The Kickstarter campaign of Mighty No. 9 spearheaded by Mega Man's original designer, Keiji Inafune, has raised $3.8 million in funds with over 67,000 plus backers. It was a triumph in the gaming history for everyone who wants proper Mega Man games. Since, you know, Capcom has been releasing really crappy ones. Anyone remember X7 and X8?
Not even the full-throttle nostalgia of Mega Man 9 and Mega Man 10 with their 8-bit retro aesthetics could keep the series alive forever. It was just a downward spiral and Capcom seemed they were no longer interested in continuing the Mega Man games, like so much of their IPs.
The epic success of the Kickstarter campaign that the gaming community wants a good and solid Mega Man or Mega Man-ish game.

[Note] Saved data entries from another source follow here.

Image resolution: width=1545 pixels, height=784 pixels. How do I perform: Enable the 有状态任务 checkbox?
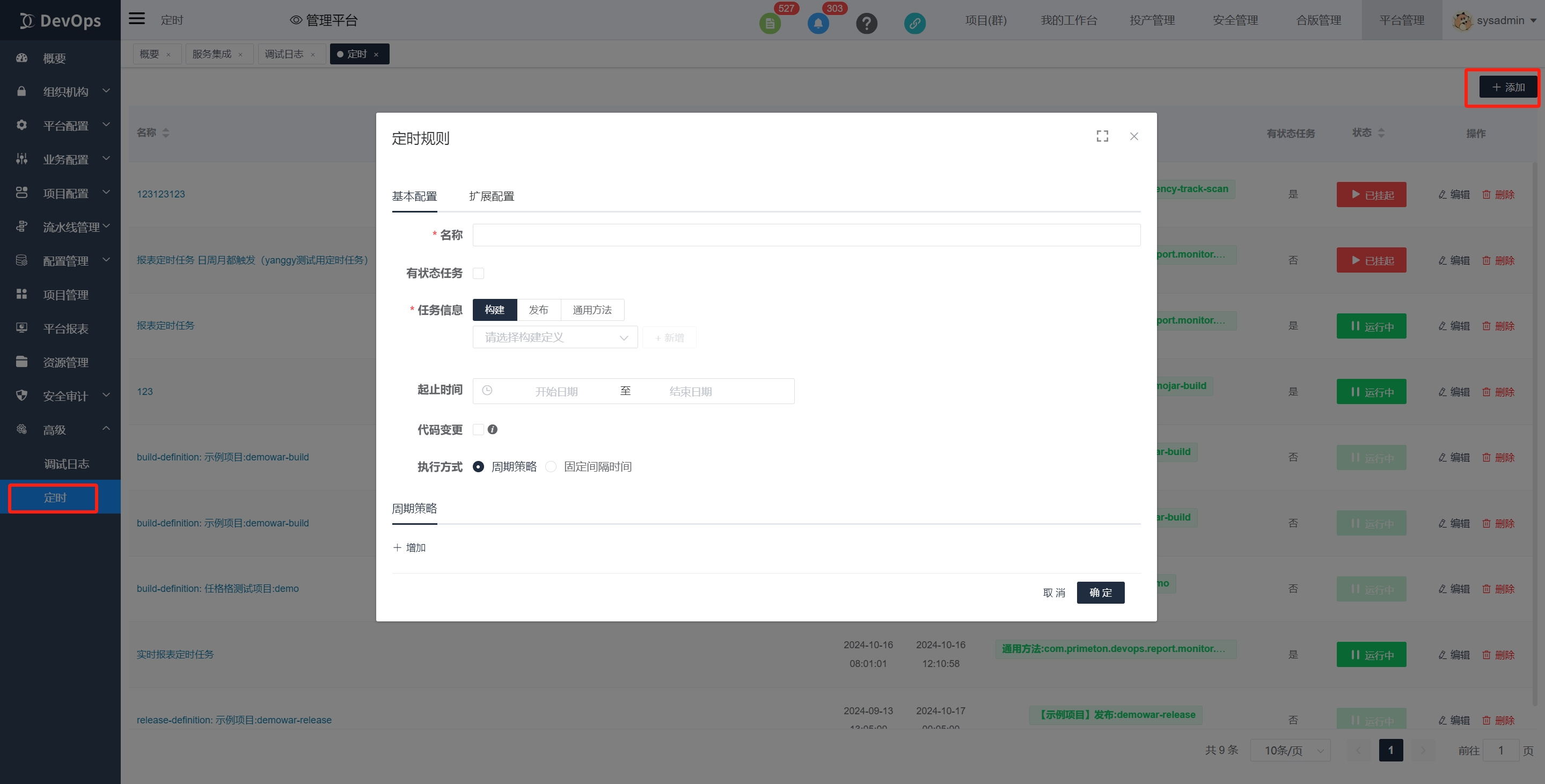[478, 274]
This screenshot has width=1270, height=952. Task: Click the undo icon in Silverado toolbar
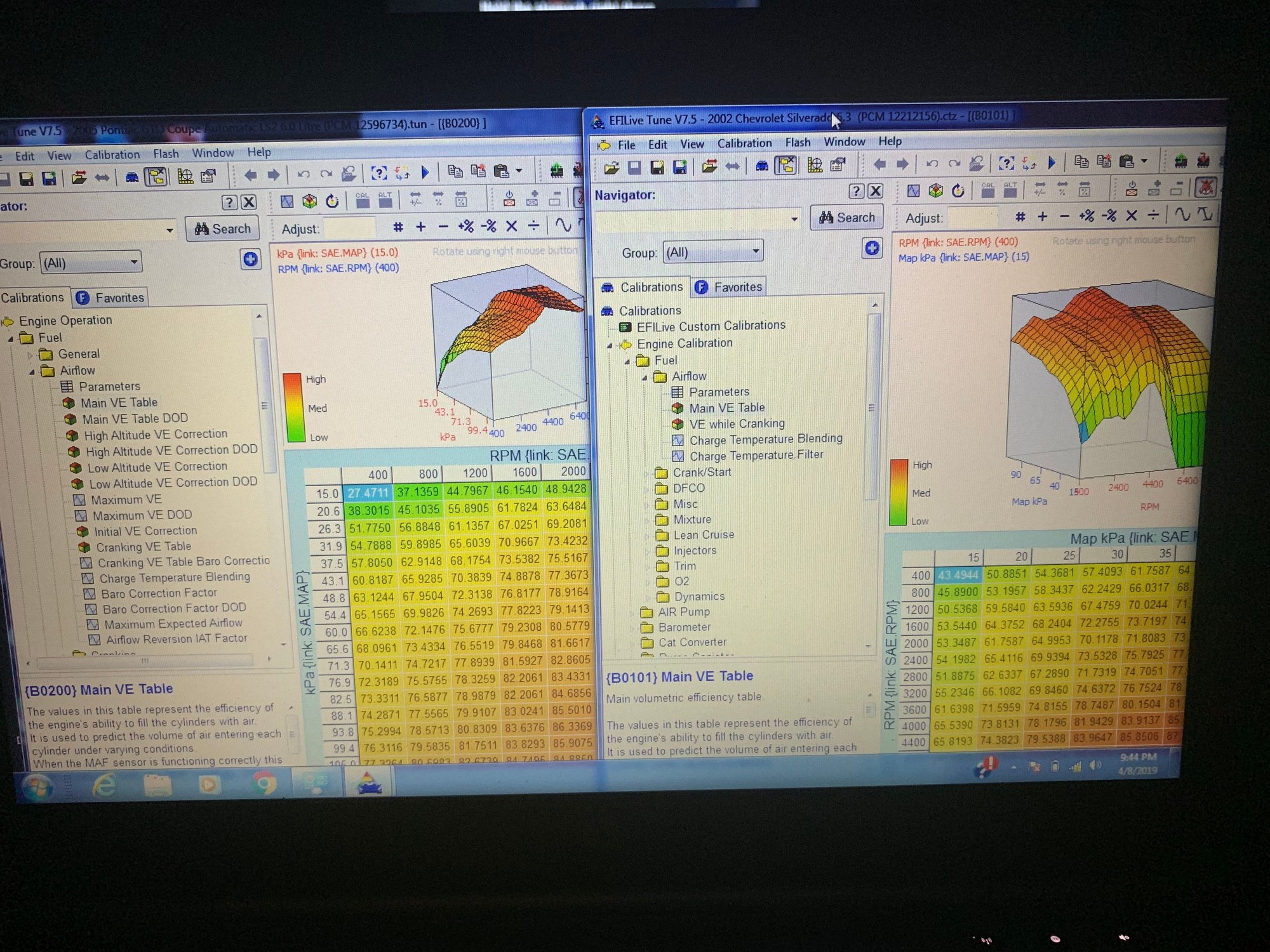[932, 164]
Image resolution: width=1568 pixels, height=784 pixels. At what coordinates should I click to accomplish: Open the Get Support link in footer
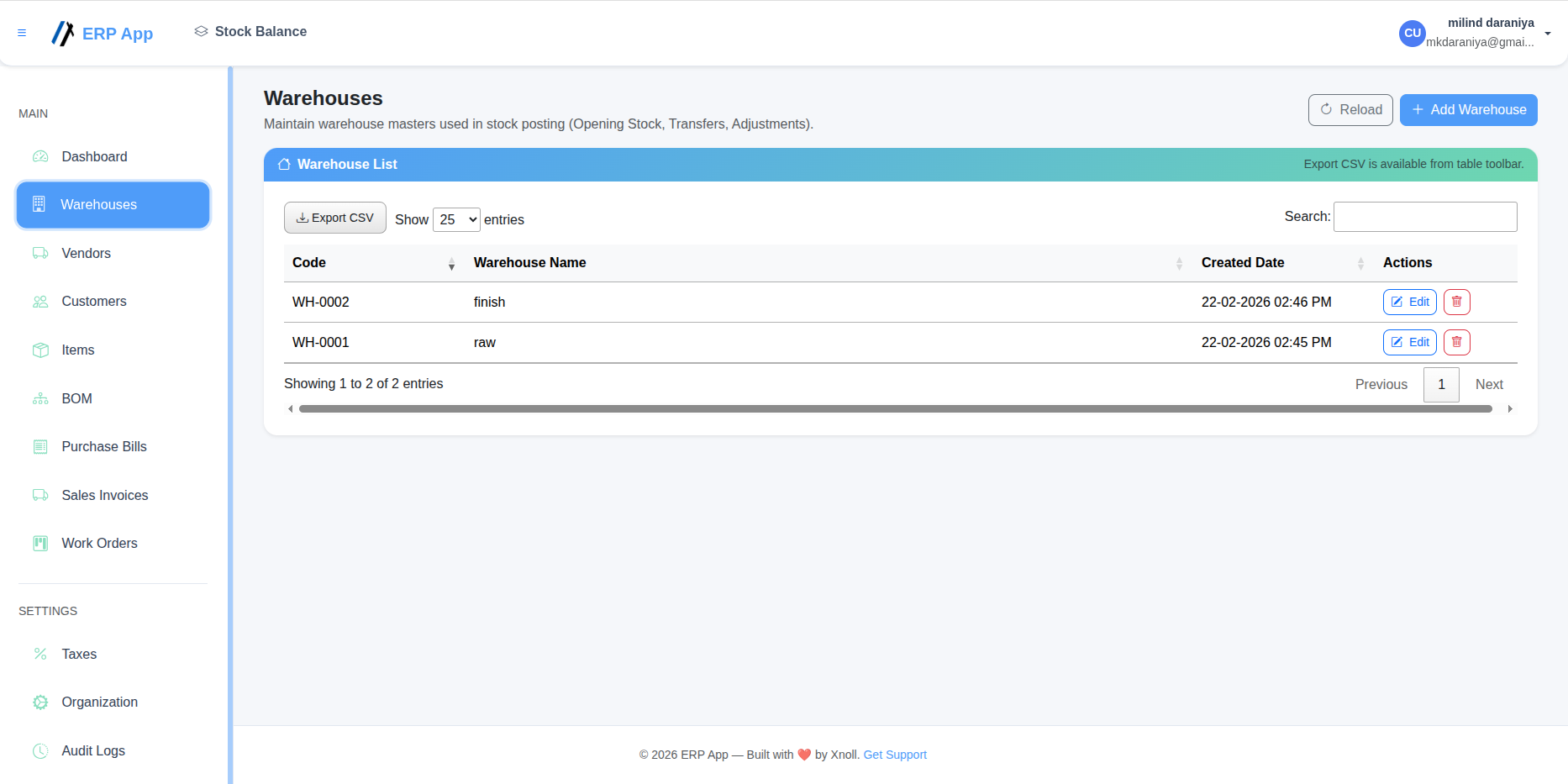pyautogui.click(x=894, y=755)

It is just sad that Keiji Inafune's team didn't quite meet fans' expectations.
Now, in celebration of the 30th anniversary of the Blue Bomber, Capcom will be releasing Mega Man 11 and revealed some interesting back story about it.
At E3, Kazuhiro Tsuchiya, told gaming journalists that, in making Mega Man 11 they did a lot of research. They researched what the fans wanted, what non-fans want, those kind of stuff. But the keyword here is what the fans want and what do they want to see.

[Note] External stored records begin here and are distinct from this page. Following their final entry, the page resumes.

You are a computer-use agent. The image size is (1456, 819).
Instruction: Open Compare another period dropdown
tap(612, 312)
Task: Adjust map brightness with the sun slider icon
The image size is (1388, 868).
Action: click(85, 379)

Unless Capcom has actually been harvesting personal data to keep track of everyone's interest to optimize sales, there really much else to look at. Except, maybe, from one of their former colleague who left the company cause they were all just a big bag of... anyway, point is, there's Mighty No. 9 to look at. Research to see what the fans want? What other faster way to do that than mine information from what fans said about Mighty No. 9. All the data Capcom could ever need is right there under their noses.

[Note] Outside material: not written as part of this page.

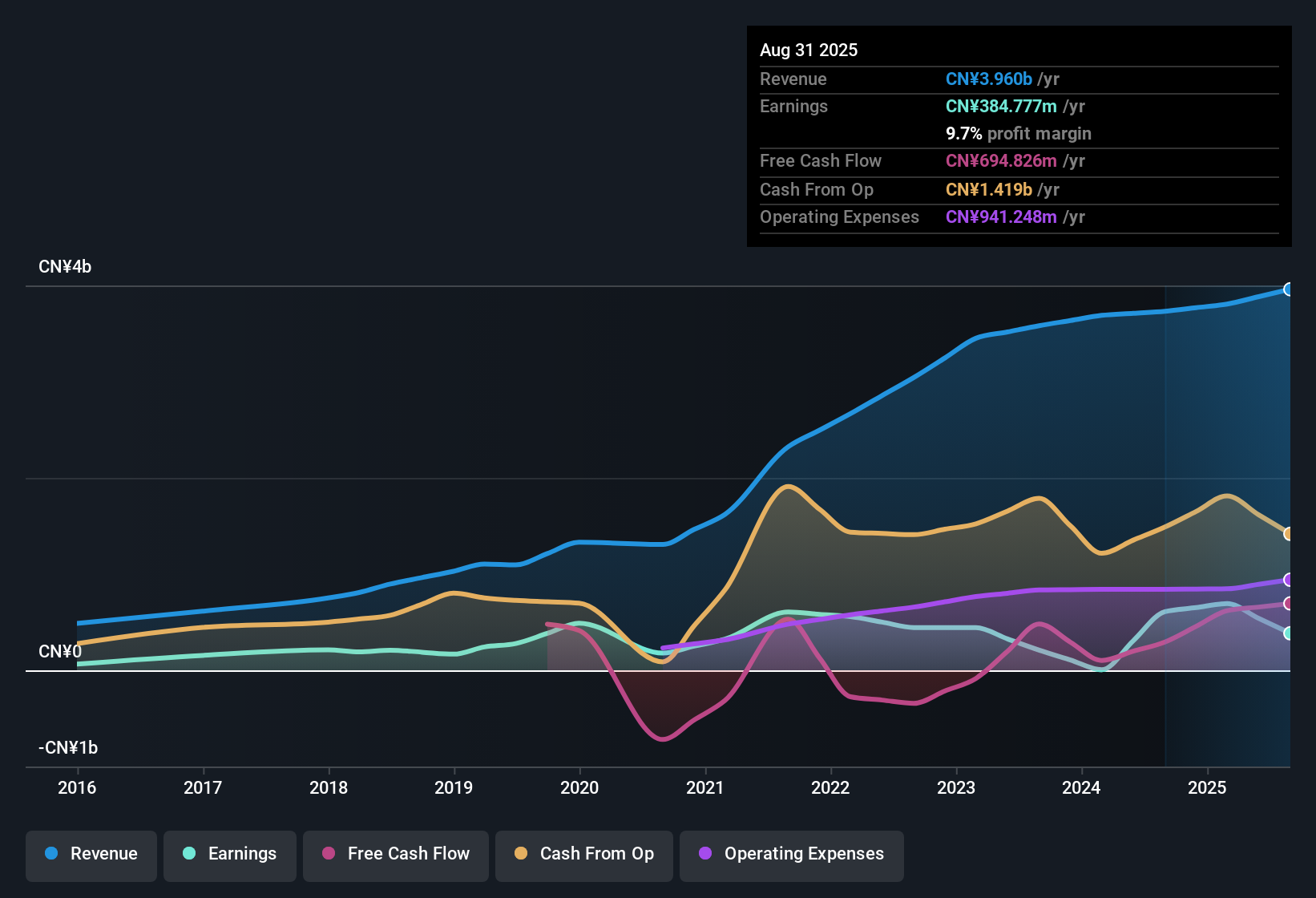Select the Cash From Op legend tab
The width and height of the screenshot is (1316, 898).
point(583,856)
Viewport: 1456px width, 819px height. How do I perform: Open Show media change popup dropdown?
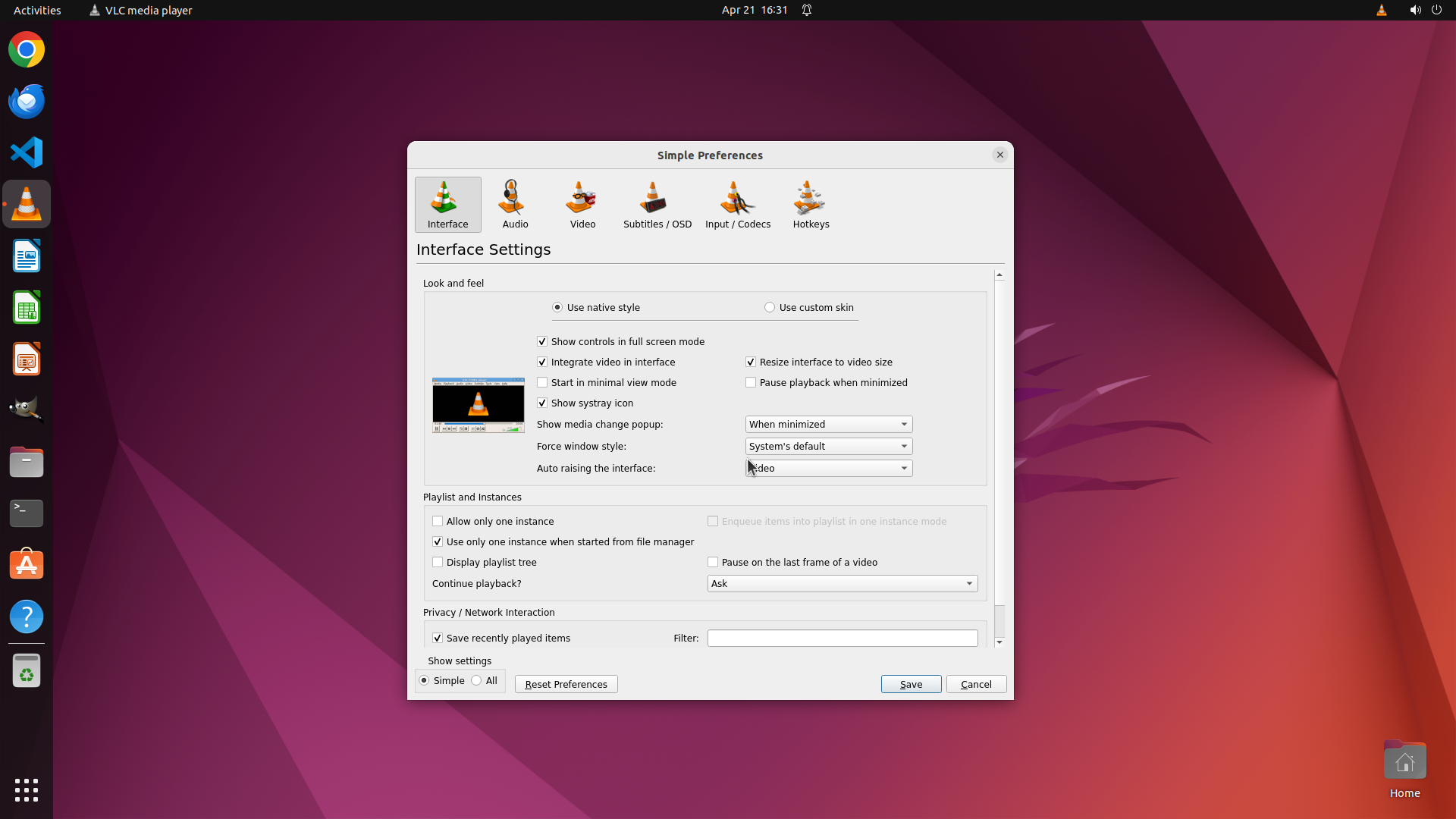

It should also be pointed out, like many times in the past that, Mega Man 11 looks a hell lot like what Mighty No. 9 is "supposed" to look like.
Above shows the concept art of Mighty No. 9.
Below on the other hand, is a screenshot from Mega Man 11.
Yes, they're different enough, but the touch of aesthetics is all there. Capcom took the Mighty No. 9 concept and just did things better - I'm talking about the final result. Concept-wise, Mighty No. 9 nailed it.
Other simpler examples I can think of right now is Mega Man being able to change forms when using different weapons. It's not so different from Mighty No. 9's Beck when he changes appearances while equipping other weapons.
Case in point: Capcom heard the outcry from the promising career of Mighty No. 9 and decided to profit from it themselves. I don't doubt Mega Man 11 is going to be an awesome game, cause I know it will be, and with the upcoming release of the Mega Man X Legacy Collection, things are looking pretty for the Blue Bomber's future.
So, I would credit, at least impartial, the development of Mega Man 11 to Keiji Inafune and his team of Mega Man veterans.
You can go ahead and pre-order Mega Man 11 now on Steam for P799. According to the Steam page, you get absolutely nothing from ordering early. Fantastic, Capcom! A fully unlocked gallery would had been nice. Actual game goes live on October 3.